- **Problem to solve**
Reproduce every line of the material below without changing a single character.

- **Exercise materials**
════════════════

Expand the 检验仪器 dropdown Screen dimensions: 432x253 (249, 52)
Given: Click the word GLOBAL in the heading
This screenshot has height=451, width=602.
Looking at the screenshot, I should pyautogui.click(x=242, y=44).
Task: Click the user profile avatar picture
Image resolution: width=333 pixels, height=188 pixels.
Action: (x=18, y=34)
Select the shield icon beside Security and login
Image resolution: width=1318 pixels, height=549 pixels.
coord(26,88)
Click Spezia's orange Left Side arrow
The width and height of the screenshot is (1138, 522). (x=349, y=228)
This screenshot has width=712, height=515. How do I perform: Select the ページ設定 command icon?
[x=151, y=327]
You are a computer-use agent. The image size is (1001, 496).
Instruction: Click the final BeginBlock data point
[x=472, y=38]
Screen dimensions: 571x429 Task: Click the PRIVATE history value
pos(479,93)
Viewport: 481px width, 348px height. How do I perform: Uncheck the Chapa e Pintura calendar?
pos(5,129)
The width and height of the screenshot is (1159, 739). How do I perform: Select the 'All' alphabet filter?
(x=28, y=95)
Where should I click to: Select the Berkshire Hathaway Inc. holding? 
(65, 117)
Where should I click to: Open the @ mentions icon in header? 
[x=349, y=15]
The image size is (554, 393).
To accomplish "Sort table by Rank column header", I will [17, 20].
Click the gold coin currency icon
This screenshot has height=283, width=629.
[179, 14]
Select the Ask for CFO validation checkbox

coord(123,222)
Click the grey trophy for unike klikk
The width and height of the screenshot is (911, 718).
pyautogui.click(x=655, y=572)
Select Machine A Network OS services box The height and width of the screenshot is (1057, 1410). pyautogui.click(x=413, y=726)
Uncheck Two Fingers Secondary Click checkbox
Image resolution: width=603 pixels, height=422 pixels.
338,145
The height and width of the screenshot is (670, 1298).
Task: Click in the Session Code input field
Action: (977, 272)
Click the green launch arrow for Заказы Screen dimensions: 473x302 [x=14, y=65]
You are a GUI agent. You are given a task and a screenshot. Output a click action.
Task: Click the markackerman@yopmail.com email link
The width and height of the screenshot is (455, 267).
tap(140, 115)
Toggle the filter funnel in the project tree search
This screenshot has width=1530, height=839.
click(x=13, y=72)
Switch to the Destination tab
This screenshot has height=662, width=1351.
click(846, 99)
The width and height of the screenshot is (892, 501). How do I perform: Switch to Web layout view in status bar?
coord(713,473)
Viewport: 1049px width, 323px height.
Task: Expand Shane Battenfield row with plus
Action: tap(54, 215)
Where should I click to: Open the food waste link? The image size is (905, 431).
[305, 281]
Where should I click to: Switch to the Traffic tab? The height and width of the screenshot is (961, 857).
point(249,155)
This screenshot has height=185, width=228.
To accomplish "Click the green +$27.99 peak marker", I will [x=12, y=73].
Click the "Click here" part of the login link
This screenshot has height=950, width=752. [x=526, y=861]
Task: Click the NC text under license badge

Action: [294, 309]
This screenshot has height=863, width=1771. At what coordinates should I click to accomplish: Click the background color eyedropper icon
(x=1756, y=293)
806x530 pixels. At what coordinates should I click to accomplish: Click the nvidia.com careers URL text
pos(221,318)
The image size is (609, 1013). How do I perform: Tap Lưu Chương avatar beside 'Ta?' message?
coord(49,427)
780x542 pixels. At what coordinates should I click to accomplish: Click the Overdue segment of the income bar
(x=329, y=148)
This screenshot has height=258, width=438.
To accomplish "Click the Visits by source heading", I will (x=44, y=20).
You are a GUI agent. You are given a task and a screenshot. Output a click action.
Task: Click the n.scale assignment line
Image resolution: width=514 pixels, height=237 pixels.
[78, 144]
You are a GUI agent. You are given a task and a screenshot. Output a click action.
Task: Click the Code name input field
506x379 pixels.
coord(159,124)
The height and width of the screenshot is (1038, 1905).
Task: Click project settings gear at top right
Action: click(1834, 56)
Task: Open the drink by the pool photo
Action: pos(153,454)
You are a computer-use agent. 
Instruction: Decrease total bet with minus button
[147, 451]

════════════════

- **Answer to this task**
Expand the 检验仪器 dropdown Screen dimensions: 432x253 (249, 52)
Given: Click the word GLOBAL in the heading
This screenshot has height=451, width=602.
Looking at the screenshot, I should pyautogui.click(x=242, y=44).
Task: Click the user profile avatar picture
Image resolution: width=333 pixels, height=188 pixels.
Action: (x=18, y=34)
Select the shield icon beside Security and login
Image resolution: width=1318 pixels, height=549 pixels.
coord(26,88)
Click Spezia's orange Left Side arrow
The width and height of the screenshot is (1138, 522). (x=349, y=228)
This screenshot has width=712, height=515. How do I perform: Select the ページ設定 command icon?
[x=151, y=327]
You are a computer-use agent. The image size is (1001, 496).
Instruction: Click the final BeginBlock data point
[x=472, y=38]
Screen dimensions: 571x429 Task: Click the PRIVATE history value
pos(479,93)
Viewport: 481px width, 348px height. How do I perform: Uncheck the Chapa e Pintura calendar?
pos(5,129)
The width and height of the screenshot is (1159, 739). How do I perform: Select the 'All' alphabet filter?
(x=28, y=95)
Where should I click to: Select the Berkshire Hathaway Inc. holding? 
(65, 117)
Where should I click to: Open the @ mentions icon in header? 
[x=349, y=15]
The image size is (554, 393).
To accomplish "Sort table by Rank column header", I will [17, 20].
Click the gold coin currency icon
This screenshot has height=283, width=629.
[179, 14]
Select the Ask for CFO validation checkbox

coord(123,222)
Click the grey trophy for unike klikk
The width and height of the screenshot is (911, 718).
pyautogui.click(x=655, y=572)
Select Machine A Network OS services box The height and width of the screenshot is (1057, 1410). pyautogui.click(x=413, y=726)
Uncheck Two Fingers Secondary Click checkbox
Image resolution: width=603 pixels, height=422 pixels.
338,145
The height and width of the screenshot is (670, 1298).
Task: Click in the Session Code input field
Action: (977, 272)
Click the green launch arrow for Заказы Screen dimensions: 473x302 [x=14, y=65]
You are a GUI agent. You are given a task and a screenshot. Output a click action.
Task: Click the markackerman@yopmail.com email link
The width and height of the screenshot is (455, 267).
tap(140, 115)
Toggle the filter funnel in the project tree search
This screenshot has width=1530, height=839.
click(x=13, y=72)
Switch to the Destination tab
This screenshot has height=662, width=1351.
click(846, 99)
The width and height of the screenshot is (892, 501). How do I perform: Switch to Web layout view in status bar?
coord(713,473)
Viewport: 1049px width, 323px height.
Task: Expand Shane Battenfield row with plus
Action: tap(54, 215)
Where should I click to: Open the food waste link? The image size is (905, 431).
[305, 281]
Where should I click to: Switch to the Traffic tab? The height and width of the screenshot is (961, 857).
point(249,155)
This screenshot has height=185, width=228.
To accomplish "Click the green +$27.99 peak marker", I will [x=12, y=73].
Click the "Click here" part of the login link
This screenshot has height=950, width=752. [x=526, y=861]
Task: Click the NC text under license badge

Action: [294, 309]
This screenshot has height=863, width=1771. At what coordinates should I click to accomplish: Click the background color eyedropper icon
(x=1756, y=293)
806x530 pixels. At what coordinates should I click to accomplish: Click the nvidia.com careers URL text
pos(221,318)
The image size is (609, 1013). How do I perform: Tap Lưu Chương avatar beside 'Ta?' message?
coord(49,427)
780x542 pixels. At what coordinates should I click to accomplish: Click the Overdue segment of the income bar
(x=329, y=148)
This screenshot has height=258, width=438.
To accomplish "Click the Visits by source heading", I will (x=44, y=20).
You are a GUI agent. You are given a task and a screenshot. Output a click action.
Task: Click the n.scale assignment line
Image resolution: width=514 pixels, height=237 pixels.
[78, 144]
You are a GUI agent. You are given a task and a screenshot. Output a click action.
Task: Click the Code name input field
506x379 pixels.
coord(159,124)
The height and width of the screenshot is (1038, 1905).
Task: Click project settings gear at top right
Action: click(1834, 56)
Task: Open the drink by the pool photo
Action: pos(153,454)
You are a computer-use agent. 
Instruction: Decrease total bet with minus button
[147, 451]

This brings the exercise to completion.